» Exercise directions
Put the rows from the line with "761x398 pixels. How" up to and including the line with "pos(380,210)" into a two-column CSV with the headers instruction and coordinates. Give one line per row, put each value in a quoted field with line breaks turned into spaces, and leave the pictures out.

» Data to use
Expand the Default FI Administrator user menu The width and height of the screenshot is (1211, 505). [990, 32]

--

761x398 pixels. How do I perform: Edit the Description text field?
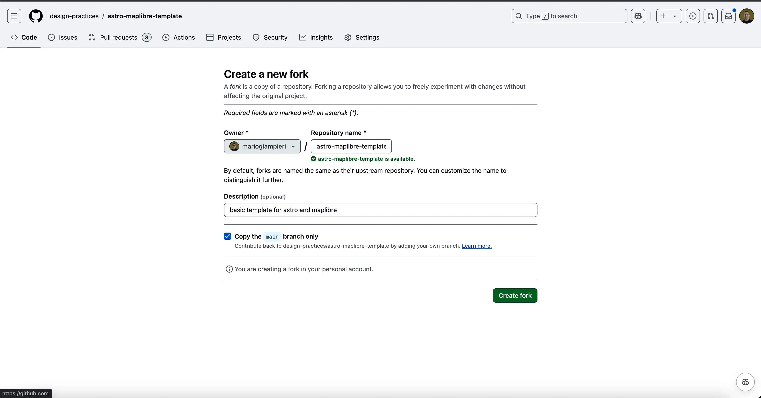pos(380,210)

==

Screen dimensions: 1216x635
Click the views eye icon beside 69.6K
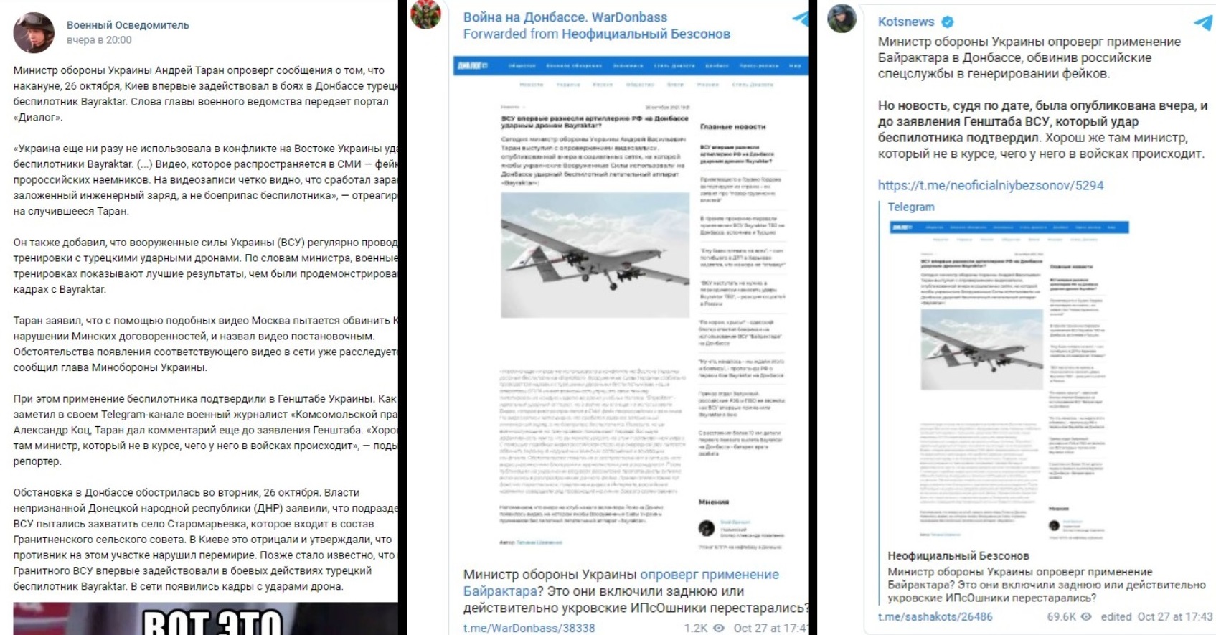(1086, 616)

» Complete output
instruction,coordinates
"761x398 pixels. How do I perform: Edit the Description text field?","pos(380,210)"